El, sólo él: osado general de mil batallas por la emancipación americana, habrá de cargar con lo imperdonable, un baldón que ultraja fatalmente el inefable honor que cultivaba. Uno solo, un desafortunado aunque meditado acto, en acontecimiento que merece reflexión de todos los hombres, nubló para siempre su lugar en la historia, su memoria, su valor, su talento.
¡Pobre de él!
A su pesar, creemos los hombres de buena fe que la insufrible servidumbre de ese infame asesinato lo ha perseguido, lo persigue y lo perseguirá a través de los siglos. Ni siquiera la poética imagen de su corazón conservado en aguardiente atravesando la quebrada de Humahuaca lo redime. Ni la pluma inglesa de Jorge Borges ni el vulgar bolígrafo de Félix Luna, ni romances, lamentos folklóricos, vidalitas, aunque rescaten un hombre que fue soldado de San Martín, con el tiempo apenas un nombre, pueden borrar aquel arbitraje antipatriótico, antipopular y antidemocrático.

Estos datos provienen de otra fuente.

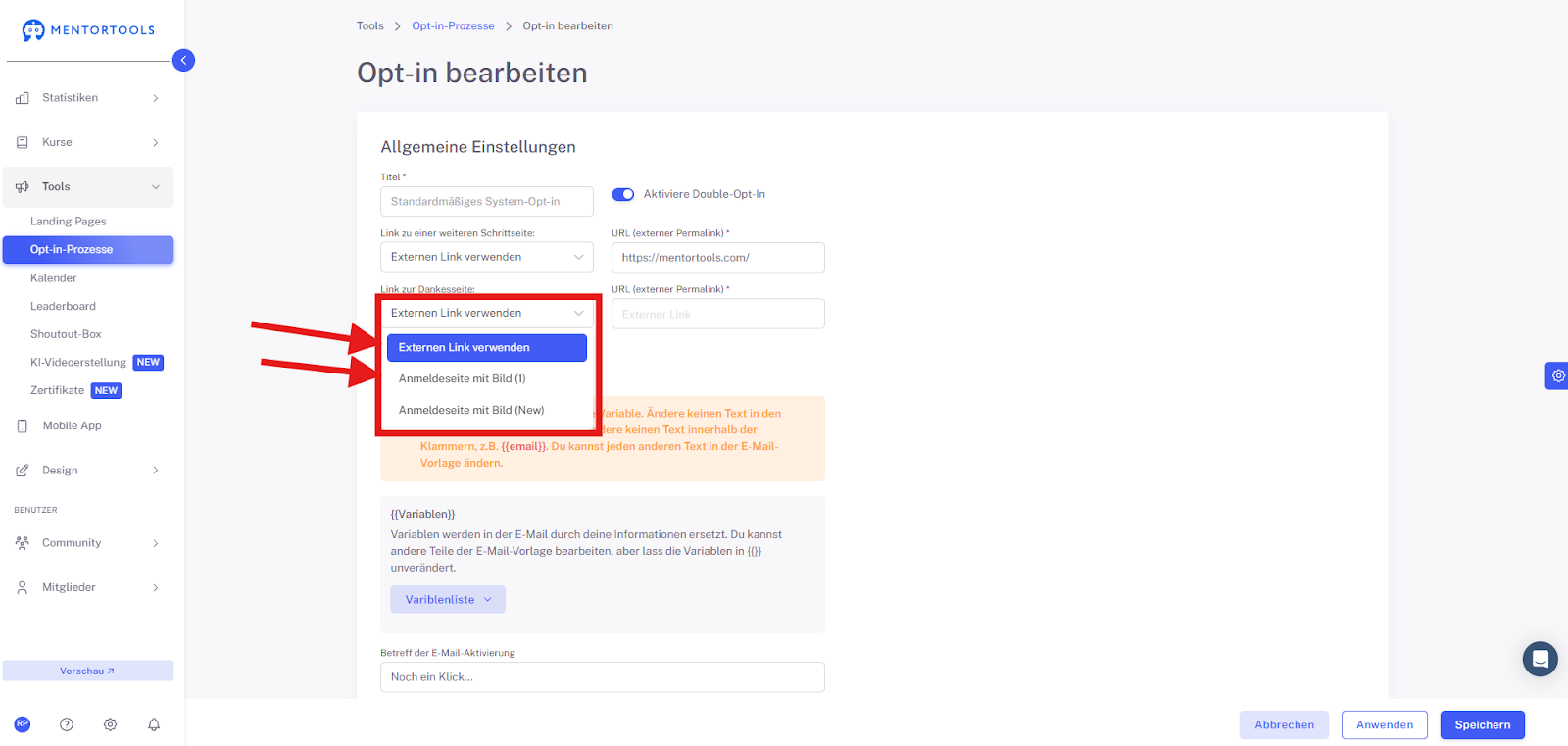Viewport: 1568px width, 746px height.
Task: Open the notifications bell icon
Action: (154, 724)
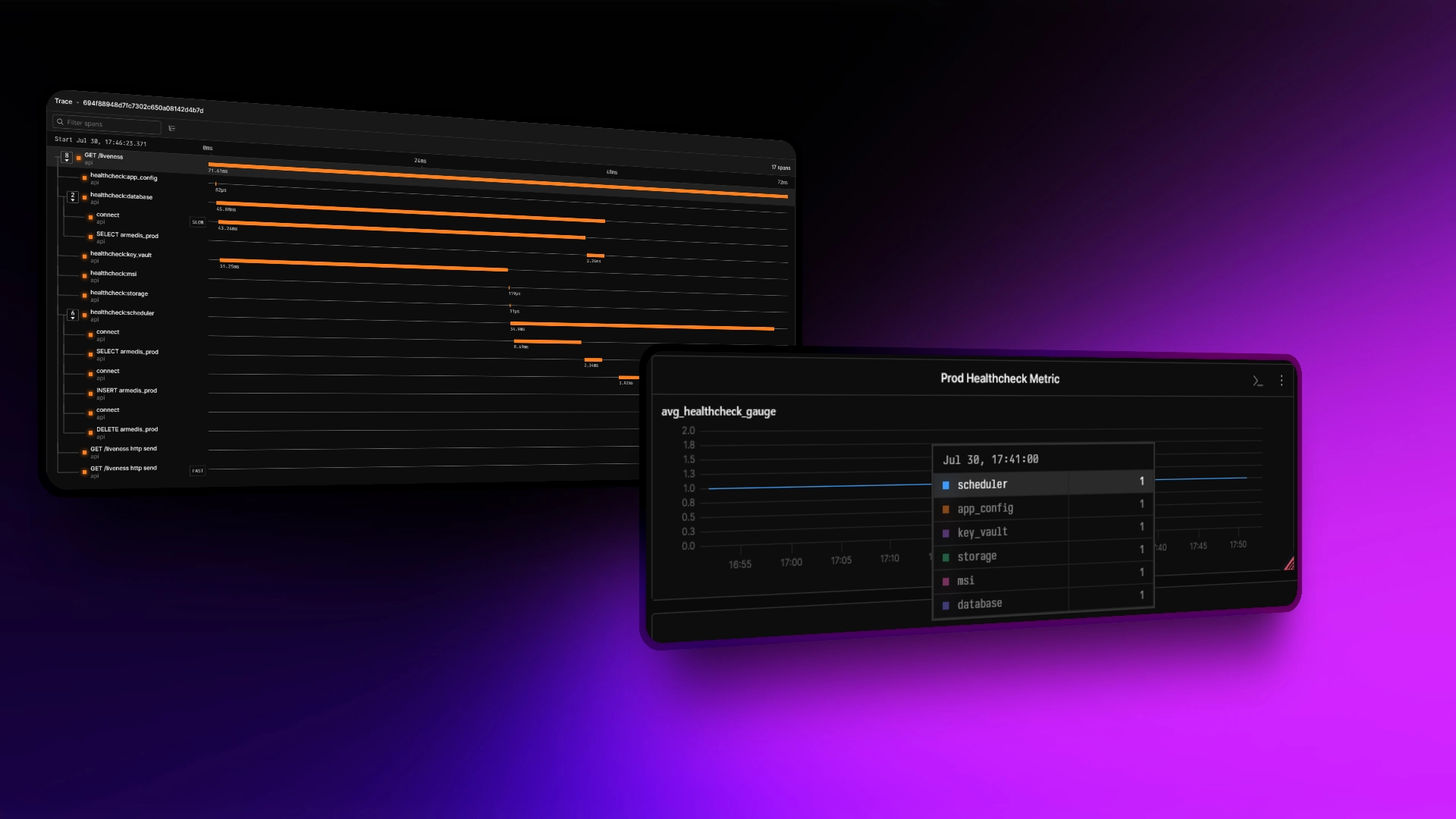Click the 71.61ms GET /liveness duration bar
Screen dimensions: 1456x819
[498, 180]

Quienes lo usaron cometen un delito continuo. Una vez más en el espíritu de los hombres de casaca negra, los Varela y los Rivera Indarte, el mismo Echeverría apostrofando al asesino, concurren con los Mitre y los Magneto, los Bullrich y los Pinedo, junto a las autoridades de caducas academias. Porfiados e impenitentes actúan homenajes crueles, vengativos, abominables, al pie de la alta columna que en Plaza Lavalle encumbra el bronce de la espada sin cabeza. Sólo el diario La Nación los registra.
Sí, justo allí; a un lado de la Plaza que llamaron Lavalle, en Talcahuano y Tucumán, mirando insolente y contumaz hacia el Mirador Massue, construido en 1903 sobre las ruinas del solar de la familia Dorrego, hoy bellamente reciclado por arquitectos benévolos y tal vez ignorantes de la tragedia que conmemoran, la seca mirada de bronce de Juan Galo de Lavalle preside tan anacrónicos como hostiles ofrendas y cortesías. No persiguen redención sino reafirmar que allí siguen, presentes, los profetas del odio.
Dorrego vive y nos acompaña en esta hora dichosa argentina.
Pero es dolorosa la imagen metropolitana de celebración de una derrota popular en una ciudad que, como continente sangrientamente logrado de Capital Federal, debe pertenecer a todos los argentinos.